こうした事実を考慮すると、「ドクターフィッシュ」(「ガラ・ルファ」の別名)という語は、西アジア一帯に生息するコイ科の淡水魚で体長5?10センチで30?37度の温泉でも生息でき、人の皮膚をつつく奇妙な習性をもつ魚として、我が国においても1991年6月頃に新聞によって報じられ、一般に極めてよく知られるようになったものと認める。
そうとすると、本願商標は、「Dr.Fish」の文字と「ドクターフィッシュ」の文字とを併記したものであり、上記の魚を理解させるにすぎず、補正後の商品「ガラ・ルファ(食用のものを除く。)」に使用した場合には、商品の品質を表示したものと認める。したがって、本願商標は、商標法第3条第1項第3号に該当する。
また、出願人は、本願商標の使用による特別顕著性を獲得した旨を主張しているが、上記の事実に加え、意見書の中で出願人は「確かに『Dr.Fish』『ドクターフィッシュ』の文字は、コイ科の淡水魚である『ガラ・ルファ』の通称として現実に使用されている」と述べていること、参考資料3、同4、同8、同10及び同11(出願人が、本願商標が商標法第3条第2項に該当するものであることを証明すべく提出した資料)に関し「ドクターフィッシュ」の語が出願人の商標であることを示している事実が見出せないこと等を総合的に考慮すると、出願人がその業務で長年に亘り、通称「ドクターフィッシュ」と呼ばれる魚に関わってきたとしても、その使用された「ドクターフィッシュ」という表示はコイ科の淡水魚である「ガラ・ルファ」の通称として理解・認識されてきたにすぎず、自他商品識別力を有したものとは認めるに足りない。」旨認定、判断し、本願を拒絶したものである。

3 当審の判断
本願商標は、上記1のとおりの構成よりなるところ、これを構成する「ドクターフィッシュ」の片仮名文字は、上記2における新聞記事等における記述、及び、請求人の提出に係る参考資料1及び2によると、コイ科の淡水魚である「ガラ・ルファ」を指称する語として、一般的に使用されているものと認められ、そして、「Dr.Fish」の文字は、単に「ドクターフィッシュ」の片仮名文字に照応する英語表記と見るのが相当である。さらに、原審における平成19年8月20日付けの拒絶理由通知中の1)として提示した「・・・、中には変わった習性をもつものがいる。日本にもいるホンソメワケベラもその一つで、他の魚の体についている寄生虫などをえさにしている。魚の掃除屋、英語でドクターフィッシュとも呼ばれ、・・・」の記述よりすれば、前記の「ガラ・ルファ」以外の魚についても、その魚の習性に因んで「ドクターフィッシュ」と称している事実も認められる。
そうとすると、本願商標は、これをその指定商品に使用しても、単に商品の品質を表示するにすぎず、自他商品の識別標識としては機能し得ないものといわなければならず、商標法第3条第1項第3号に該当するものと認める。
なお、請求人は、本願商標は商標法第3条第2項に該当する旨主張し、これを立証するために参考資料1ないし12を提出しているので、これについて検討する。

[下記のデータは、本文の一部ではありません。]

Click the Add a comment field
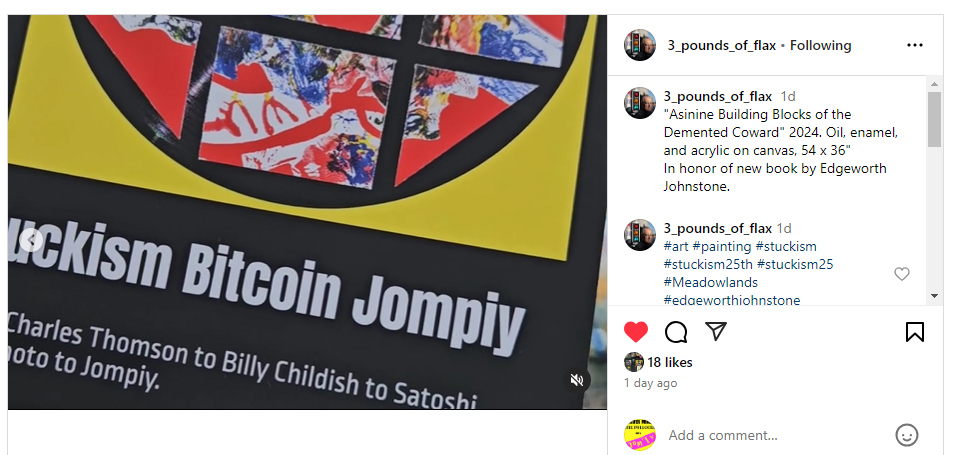The height and width of the screenshot is (455, 954). [773, 436]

(1)参考資料1:集英社版imidas2007目次及び第1155頁の写し及び参考資料2:現代用語の基礎知識2007目次及び第1696頁の写しについて
「ドクターフィッシュ」の項には、各々「トルコの温泉などに生息する「トルコの温泉などに生息するコイ科の淡水魚。ガラ・ルファの通称。」、「トルコなどに生息するコイ科の淡水魚・ドクターフィッシュが、・・・」との記載がされていることから、「ドクターフィッシュ」の文字が「ガラ・ルファ」を指称する語として一般的に使用されていることが認められる。

(2)参考資料3ないし12について
ア 参考資料3:夕刊フジ平成18年6月10日第15頁の写しについて
右上、「人気急浮上!ドクターフィッシュの効能は?」のタイトルの下に、「●ドクターフィッシュ」とタイトルし、「学名はガラ・ルファ。トルコ、シリアなどの西アジアに生息するコイ科の淡水魚で37度の温水でも生存できる。」の記事がある。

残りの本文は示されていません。